Most crooners are untrained in the first principles of singing and enunciation; more’s the pity. But it must be admitted.
But whose is the fault? Who is it who has the knowledge to teach these “natural singers” (for that is what they are) where and how to breath, how to pronounce their consonants and vowels, how to phrase, how to sing in their best register, how to control their vibrato, reduce their portamento, and free them of all the annoying tricks which ignorance and inexperience bring?
The legitimate singers and teachers, of course. But they will not. “No,” they say, “you learn to sing our way or not at all!”

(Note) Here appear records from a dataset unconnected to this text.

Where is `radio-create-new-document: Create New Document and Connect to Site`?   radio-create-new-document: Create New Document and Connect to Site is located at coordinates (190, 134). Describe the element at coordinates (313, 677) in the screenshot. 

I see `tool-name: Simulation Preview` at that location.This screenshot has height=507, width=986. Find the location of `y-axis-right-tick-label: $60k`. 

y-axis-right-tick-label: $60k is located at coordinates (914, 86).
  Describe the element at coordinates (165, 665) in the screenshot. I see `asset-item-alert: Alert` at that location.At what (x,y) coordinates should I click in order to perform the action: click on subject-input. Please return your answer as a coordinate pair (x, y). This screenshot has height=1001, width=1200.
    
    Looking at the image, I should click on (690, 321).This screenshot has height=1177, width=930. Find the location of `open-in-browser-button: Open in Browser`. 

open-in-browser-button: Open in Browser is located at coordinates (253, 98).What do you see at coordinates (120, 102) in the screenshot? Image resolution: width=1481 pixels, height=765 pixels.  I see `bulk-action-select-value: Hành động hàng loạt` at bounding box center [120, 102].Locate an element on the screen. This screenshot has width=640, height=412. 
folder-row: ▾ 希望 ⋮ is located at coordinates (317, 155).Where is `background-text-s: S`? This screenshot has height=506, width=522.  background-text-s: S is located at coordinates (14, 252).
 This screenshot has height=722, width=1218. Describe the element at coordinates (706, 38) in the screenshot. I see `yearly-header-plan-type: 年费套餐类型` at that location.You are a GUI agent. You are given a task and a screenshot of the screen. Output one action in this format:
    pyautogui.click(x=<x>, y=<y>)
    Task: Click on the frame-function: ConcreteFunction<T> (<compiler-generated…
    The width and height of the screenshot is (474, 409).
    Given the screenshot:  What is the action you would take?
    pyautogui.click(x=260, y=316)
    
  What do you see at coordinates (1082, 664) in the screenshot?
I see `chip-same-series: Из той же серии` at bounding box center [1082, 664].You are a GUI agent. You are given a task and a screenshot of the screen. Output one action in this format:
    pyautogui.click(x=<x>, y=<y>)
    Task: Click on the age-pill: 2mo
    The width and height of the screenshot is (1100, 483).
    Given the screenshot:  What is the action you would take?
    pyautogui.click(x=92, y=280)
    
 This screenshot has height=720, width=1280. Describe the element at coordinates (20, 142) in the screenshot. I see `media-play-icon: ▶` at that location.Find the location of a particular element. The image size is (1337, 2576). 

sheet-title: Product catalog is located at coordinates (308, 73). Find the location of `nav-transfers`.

And so the crooner continues in his errors, sneered at by just the very people who could help him most. There is no possible way for a singer to learn to sing in the modern microphone style. There is no school which caters for it, no recognised teachers, the musical colleges are just contemptuous, and this, so far as I know, is the first book which has ever been written on the subject.
Is it any wonder, then, that most crooners are dreadful? Yes, I readily admit it. But then, are not most “straight” singers, judged by the highest standards in their own sphere, also dreadful? Is all music bad because a bad café band plays it badly? Indeed no.
There are crooners who produce beautiful sounds with their voices. Surely this undeniable? Their singing may not be academic, but it is often intensely pleasing, and unquestionably gives pleasure to millions.
What more can be asked of singing than that?
And perhaps the most evocative use of a song I can think of is when Bowlly’s Midnight, the Stars and You is used in Kubrick’s The Shining. (If you’ve not seen it, this clip might be a bit of a spoiler. It also might just be a bit meaningless. But probably kind of enjoyable too.)